**Text section:**
How do I caculate hang time?

by mandaa123
Tags: caculate, formula, hang, homework, time
 P: 8 1. The problem statement, all variables and given/known data Calculate the hang time of an athlete who jumps a vertical distance of 0.58 meter. 2. Relevant equations all i know is that d= 0.5m, and possibly initial velocity is 0? im not sure. 3. The attempt at a solution i tried using v = d/t, even though i doubted it would work. (this homework is due today, i really need help)
 P: 12 Total time (hang time) = time going up + time coming down. and, time up = time down so, 2 X time down = hang time. for time down use the formula (yes V initial = 0, A = -9.81) X final = X initial + V initial (t) + 1/2A(t^2)
 P: 8 i understand what formula to use now, but im having trouble with the math because 0.5m=(-9.81Xt^2) / 2 and i do not know how to solve for t in that, since its squared, but over a fraction and multiplying with 9.81
P: 12

How do I caculate hang time?

**Dataset content:**
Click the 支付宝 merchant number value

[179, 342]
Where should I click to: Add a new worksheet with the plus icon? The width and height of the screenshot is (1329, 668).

**Problems:**
**1)** Answer these questions about the hang-time thread, one line each:
(a) What vertical distance does the problem statement give for the athlete's jump?
(b) What value does the reply assign to acceleration?
(c) What formula did the asker try first?
**2)** Continue the hang-time thread with the next post after its final line.

**Answers to the exercise:**
**1)**
(a) 0.58 meter
(b) -9.81
(c) v = d/t

**2)**
...well thats order of operations. you will have serious trouble passing without knowing them....

.58m = 0 + 0 + .5 (9.81m/s^2)(t^2)

to get t by itself

1) add or subtract from each side (in this case that part is 0)
2) multiply or divide
3) take your square root

t^2 = the sq root of (.58m / ((.5 times 9.81))

thats the time it takes to go down. doubling it will give you your total hang time.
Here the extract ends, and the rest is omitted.